Axe 1 - Conception, usages, expériences

 Usability of Workplaces – theory and practice ;
 Architecture et urbanité – la part des habitants ;
 La ville numérique ;

L’étude des savoirs et des modes d’action des groupes sociaux impliqués dans la conception, la production et la gestion de l’espace est depuis longtemps un domaine de recherche privilégié du LET, et tout particulièrement dans le cas des lieux de travail. Ce domaine sera maintenu durant les prochaines années. S’il s’agit en partie de veille scientifique, de diffusion des problématiques ou de valorisation des travaux antérieurs, la recherche se poursuivra en insistant sur les rapports entre savoirs et action, notamment dans les conditions actuelles de la production du cadre bâti, comprenant la prise en compte, aujourd’hui déterminante, des usages et des expériences des acteurs dans les processus de production.

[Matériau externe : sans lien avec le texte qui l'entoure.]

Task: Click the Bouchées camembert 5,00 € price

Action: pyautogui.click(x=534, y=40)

La gestion des savoirs et leur distribution dans les systèmes d’acteurs ont déjà été appréhendées dans un certain nombre de recherches, y compris dans celles du LET. Ces travaux ont fait porter l’accent sur la diversité et la complexité des systèmes d’acteurs, tant au niveau de la maîtrise d’ouvrage [1] qu’au niveau de la maîtrise d’œuvre [2]. et sur les interactions à l’intérieur de tels systèmes. Les résultats obtenus permettent de mieux comprendre les finalités divergentes des acteurs, les processus d’élaboration des politiques architecturales et spatiales des entreprises et la mobilisation des savoirs dans les processus de coopération d’experts. Tout en nous appuyant sur les acquis de ces travaux, nous pensons qu’il est nécessaire d’en élargir les perspectives à partir de la question de la place des usages et des expériences dans la conception.

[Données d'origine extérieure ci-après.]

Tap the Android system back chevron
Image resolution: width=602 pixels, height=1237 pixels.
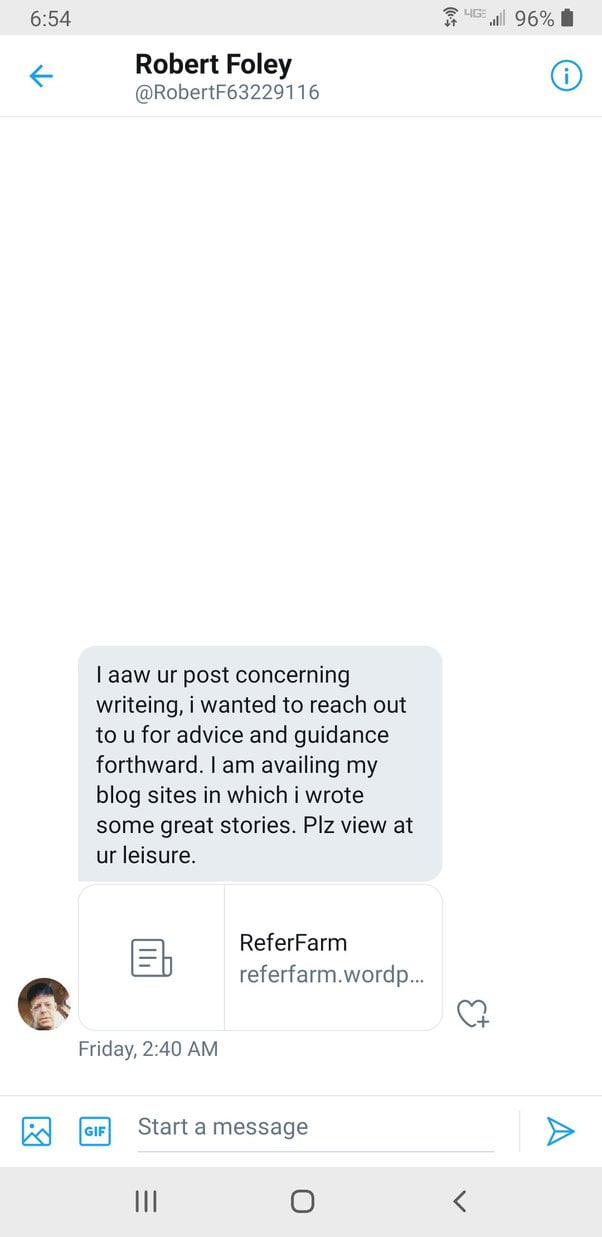459,1201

La production du cadre bâti est confrontée à un nombre croissant d’incertitudes. Les difficultés qui en découlent entraînent une attention accrue vis-à-vis de la pertinence économique et sociale des ouvrages bâtis et aménagés ainsi que des interrogations sur la capacité des dispositifs de production à traiter de problématiques nouvelles et devenues plus complexes. Au-delà des initiatives développées lors des situations de production singulières, les acteurs témoignent de la nécessité de faire évoluer les savoirs et les modalités de leur mise en circulation. On connaît notamment la difficulté d’organiser le réemploi des savoirs élaborés au cours des processus de production et d’occupation, dans les activités de conception. Cette difficulté renvoie, d’un côté, à l’articulation entre des savoirs et des situations précises d’opération immobilière ou urbaine et, de l’autre côté, à la transmission et la capitalisation des savoirs d’une opération à l’autre et entre les acteurs.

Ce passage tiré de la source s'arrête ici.